Nora asked me out for a drink, just the two of us, which was a first. Was it a date? Perhaps it was, because she took me to the bar of the Hotel Northampton, the closest local approximation to a swank hotel lounge, painted pale green with white trelliswork everywhere. I nervously ordered a margarita with salt, at which Nora arched a brow.
“Sort of chilly for a marg?” she commented, as she asked for a scotch.
It was true, the January winds were making western Massachusetts uninviting. I should have ordered something dark in a smaller glass—my frosty margarita now seemed ridiculously juvenile.
“What’s that?” she asked, indicating the little metal box I had placed on the table.
The box was yellow and green and had originally held Sour Lemon pastilles. Napoleon gazed westward from its lid, identifiable by his cocked hat and gold epaulettes. The box had served as a wallet for a woman I’d known at Smith, an upperclasswoman who was the coolest person I had ever met. She had gone to art school, lived off campus, was wry and curious and kind and superhip, and one day when I had admired the box, she gave it to me. It was the perfect size for a pack of cigarettes, a license, and a twenty. When I tried to pull money out of my treasured tin wallet to pay for the round, Nora waved it away.
Where had she been for so many months? I asked, and Nora gave me an appraising once-over. She calmly explained to me that she had been brought into a drug-smuggling enterprise by a friend of her sister, who was “connected,” and that she had gone to Europe and been formally trained in the ways of the underworld by an American art dealer who was also “connected.” She had smuggled drugs into this country and been paid handsomely for her work.
I was completely floored. Why was Nora telling me this? What if I went to the police? I ordered another drink, half-certain that Nora was making the entire thing up and that this was the most harebrained seduction attempt ever.

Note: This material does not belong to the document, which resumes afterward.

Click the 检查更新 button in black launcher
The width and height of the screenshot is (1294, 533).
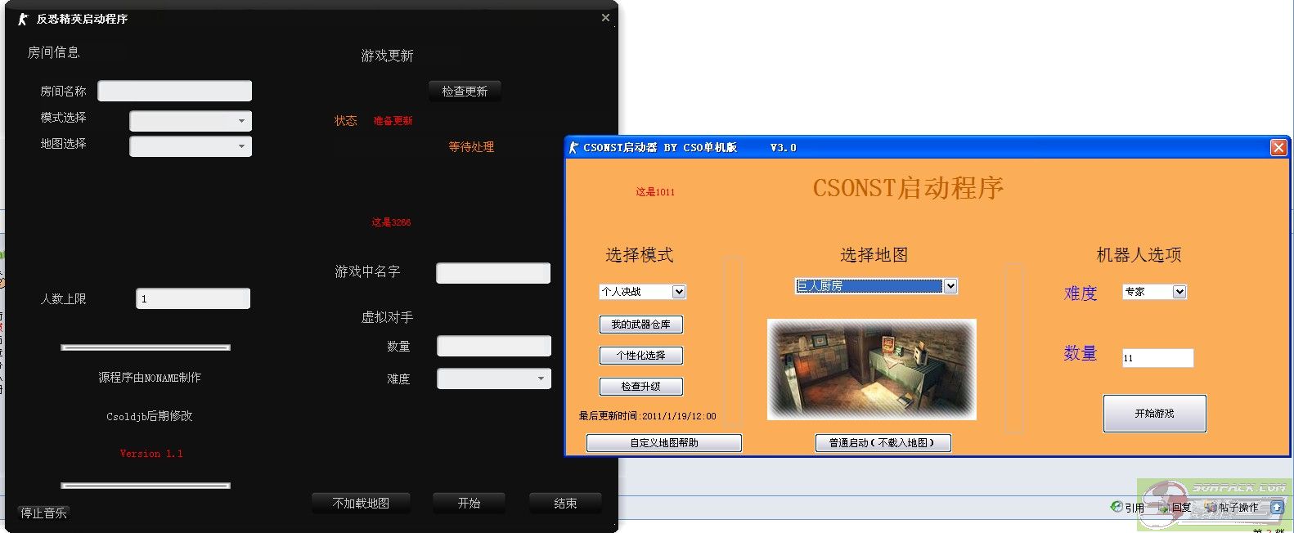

I had met Nora’s younger sister once before, when she came to visit. She went by the name of Hester, was into the occult, and would leave a trail of charms and feathered trinkets made of chicken bones. I thought she was just a Wiccan heterosexual version of her sister, but apparently she was the lover of a West African drug kingpin. Nora described how she had traveled with Hester to Benin to meet the kingpin, who went by the name Alaji and bore a striking resemblance to MC Hammer. She had stayed as a guest at his compound, witnessed and been subject to “witch-doctor” ministrations, and was now considered his sister-in-law. It all sounded dark, awful, scary, wild—and exciting beyond belief. I couldn’t believe that she, the keeper of so many terrifying and tantalizing secrets, was taking me into her confidence.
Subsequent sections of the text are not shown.